The NARX NN was also tested under varying load conditions to assess its adaptability. The results are shown in Figure 17a, and the corresponding estimation performance with error bars is depicted in Figure 17b. As observed in Figure 17a, the NARX NN performs accurately and effectively across different load conditions, although it exhibits minor sensitivity to sudden spikes. These anomalies are likely caused by backlash and friction effects, which are consistent with the networks’ previously noted response to impulse disturbances.
To further evaluate the reliability of the NARX NN, a 95% confidence interval (CI) was calculated for each estimation, based on the standard deviation of the residuals. Error bars and shaded regions are used in Figure 17b to visualise the associated uncertainty.
Performance metrics, including the root mean square error (RMSE) and mean absolute error (MAE), were used to quantify estimation accuracy and generate the confidence interval. The results are summarised as follows:
  • RMSE: 0.0081 (95% CI: 0.0076–0.0086)
  • MAE: 0.0049 (95% CI: 0.0048–0.0049)
These findings confirm the statistical robustness and estimation reliability of the proposed approach.
The proposed method is also compared with different neural network estimators developed in previous studies [42,43]. These referenced works were conducted by different researchers using the same dual-mass drive system with the same parameters as considered in this paper. The comparison focuses on generalisation capability and model complexity, as summarised in Table 5 and Table 6, respectively.
The result clearly shows the superiority of the proposed method in both generalisation capability and computational simplicity, which is important for real-time implementation.

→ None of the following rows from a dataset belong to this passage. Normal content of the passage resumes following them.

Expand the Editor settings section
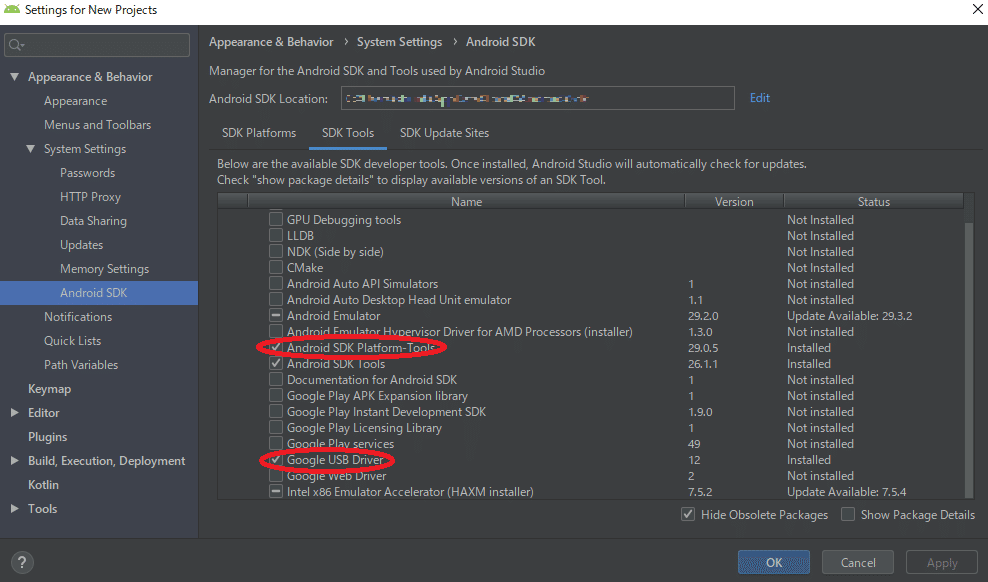 (x=14, y=413)
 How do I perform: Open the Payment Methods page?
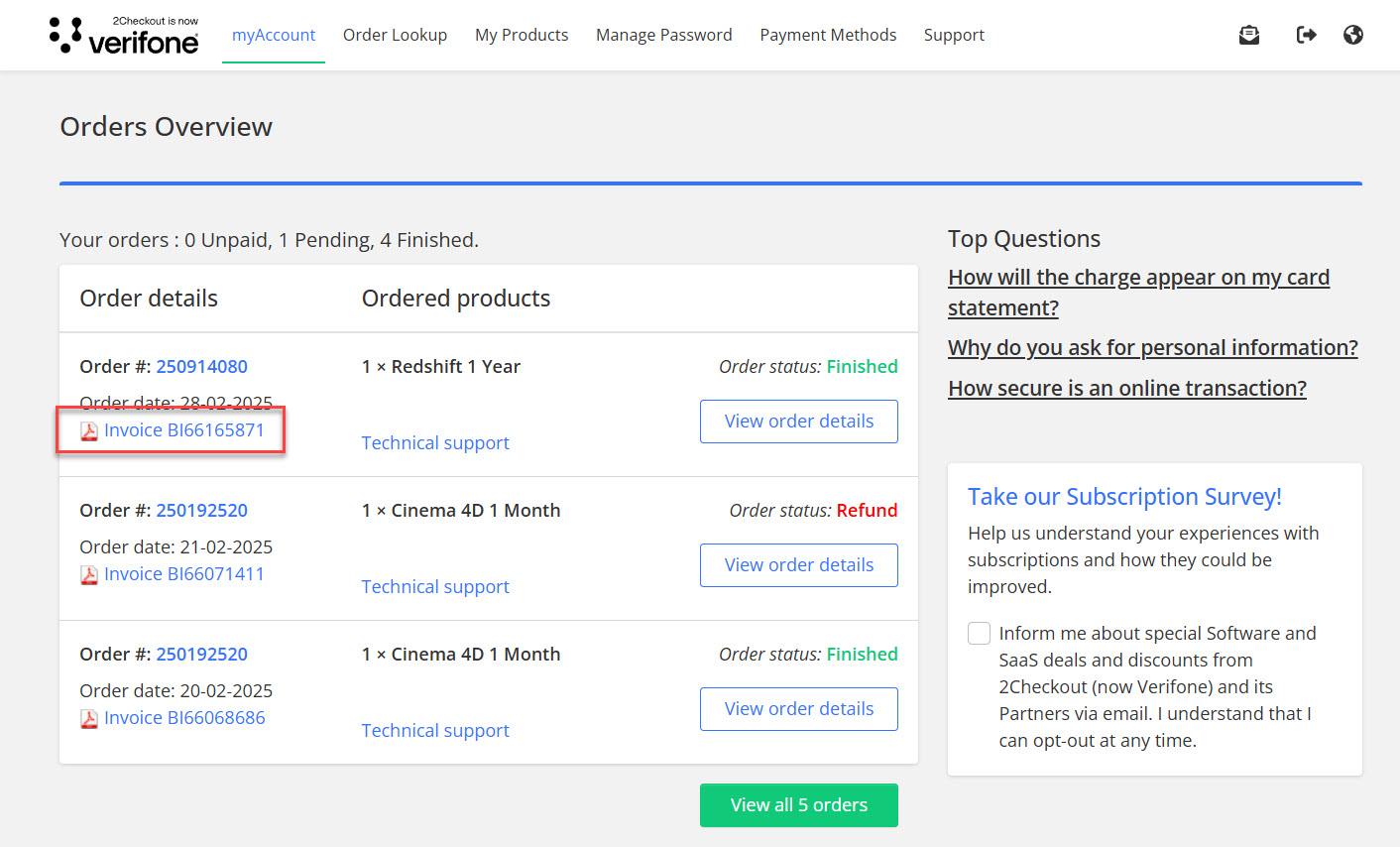828,36
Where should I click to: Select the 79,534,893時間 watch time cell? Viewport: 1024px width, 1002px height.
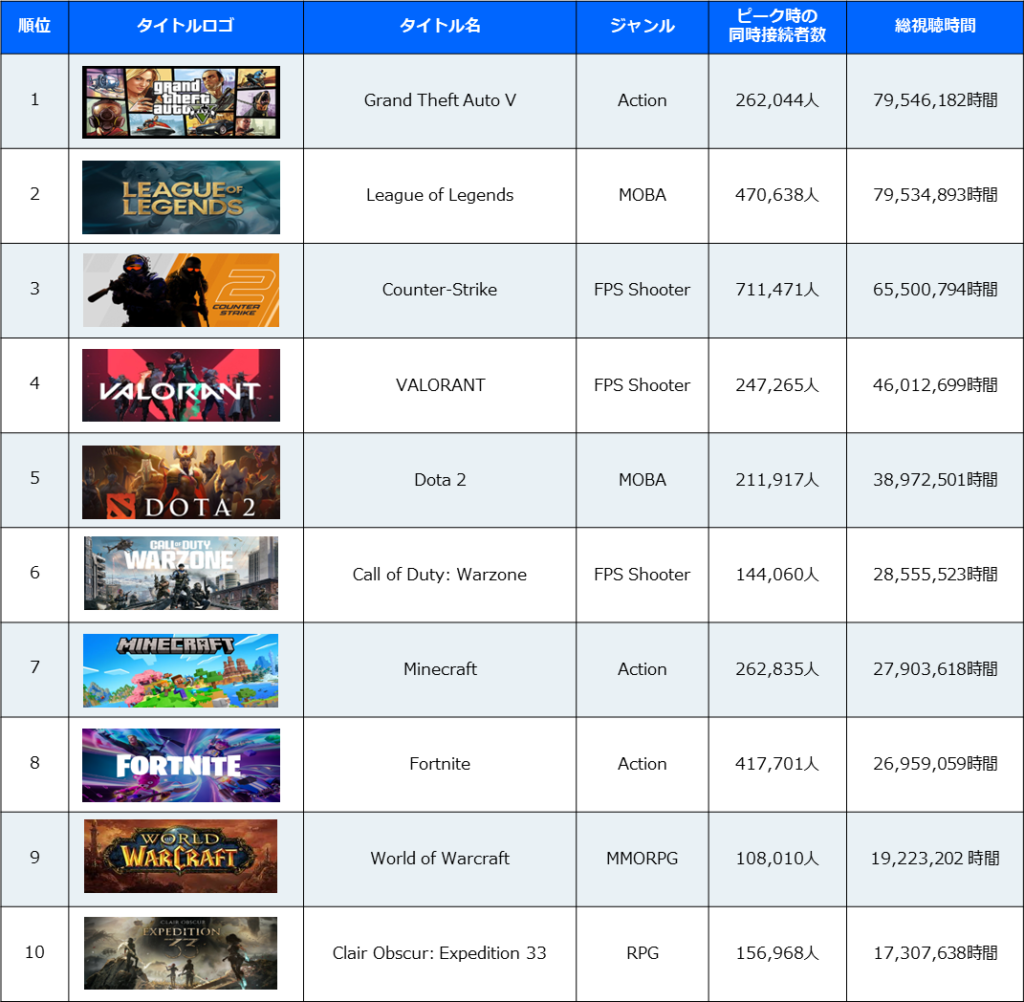click(x=934, y=195)
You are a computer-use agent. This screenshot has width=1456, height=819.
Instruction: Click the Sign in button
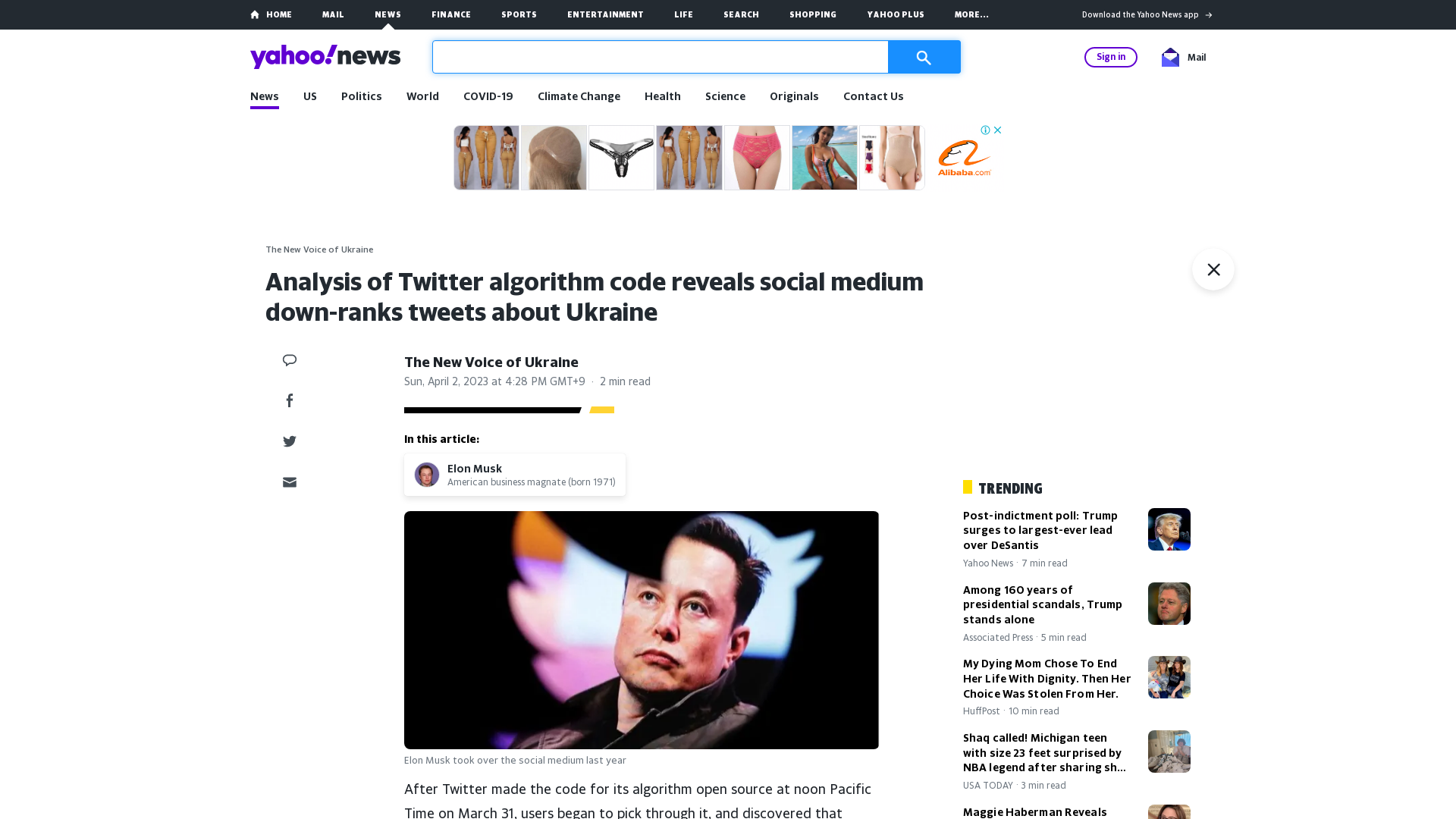coord(1111,57)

6. Conclusions and Future Work

In this paper, a NARX NN with model-based feedback is proposed for one-step-ahead estimation of torsional torque in a two-mass drive system. Estimating torsional torque in advance enables the control system to counteract or damp potential vibrations before they fully develop, thereby protecting the drive from mechanical damage, reducing wear and tear, and improving both product quality and operational stability.
The key findings and contribution of this work are summarised as follows:
-
A NARX NN was trained using motor speed and torque as input signals, with the torsional torque as the target output. During offline simulations, the actual torsional torque (available from the simulation) was used as feedback to train, test, and validate the network. In real-time implementation, the NARX NN operates in an open-loop structure, where a model-based torsional torque is used as feedback instead of the network’s estimation.
-
For strong estimation accuracy and generalisation, the model-based feedback must be robust to measurement noise and parameter variation. To ensure this, a comparative study was conducted between the widely used filtered derivative disturbance observer (FDDOB) and the newly developed integral-based disturbance observer (IDOB). The IDOB demonstrated superior performance and was therefore selected for the proposed approach.
-
The proposed IDOB design is independent of the load parameters, which makes it inherently robust to load parameter changes. This eliminates the need for intensive tuning and parameter adjustment, which is a major drawback in state observers such as Luenberger Observers.
-
Although other model-based estimation methods like SMO, KF, EKF, and UKF could also be considered, the IDOB has a simpler design while maintaining robustness to load parameter changes without requiring additional tuning and complex setups.
-
Given these advantages, the IDOB was used to compute the torsional torque as feedback input to the open-loop NARX NN, forming a hybrid estimator for one-step-ahead torsional torque estimation. The NARX NN uses present and historical values of the motor speed, motor torque, and the calculated torsional torque to perform the estimation.
-
The proposed estimator was tested on a two-mass drive system with an IP controller and additional feedback from the estimated torsional torque. Both simulation and experimental results confirm the proposed estimator’s accuracy, robustness to noise, and adaptability to parameter variation, leading to effective vibration damping and smooth system operation.
-
The generalisation capability and computational efficiency of the proposed method were compared with several existing neural network estimators, including Long Short-Term Memory (LSTM) networks, Convolutional Neural Networks (CNNs), parallel neural networks, and feedforward neural networks trained using the Levenberg–Marquardt algorithm and genetic algorithms. The proposed method showed superior performance in terms of both generalisation and simplicity.
Future works will focus on the following:
-
Enhancing training by experimenting with different activation functions, optimisation algorithms, and noise injections, and performing a more in-depth analysis of the estimator’s performance under variation in disturbance types and levels.
-
Improving damping performance by incorporating additional feedback from the torsional torque derivative. This will increase the quality and reliability of the proposed method for practical implementation.

Author Contributions

Conceptualisation A.H.K. and P.D.; methodology, A.H.K.; software A.H.K.; validation P.D. and R.Z.; formal analysis A.H.K. and P.M.; investigation A.H.K. and P.D.; resources P.D.; data curation, A.H.K. and P.D.; writing—original draft preparation A.H.K. and P.D.; writing—review and editing P.D., R.Z., and P.M.; visualisation, A.H.K.; supervision P.D. and R.Z.; project administration P.D.; funding acquisition P.D. All authors have read and agreed to the published version of the manuscript.

Funding

This research received no external funding.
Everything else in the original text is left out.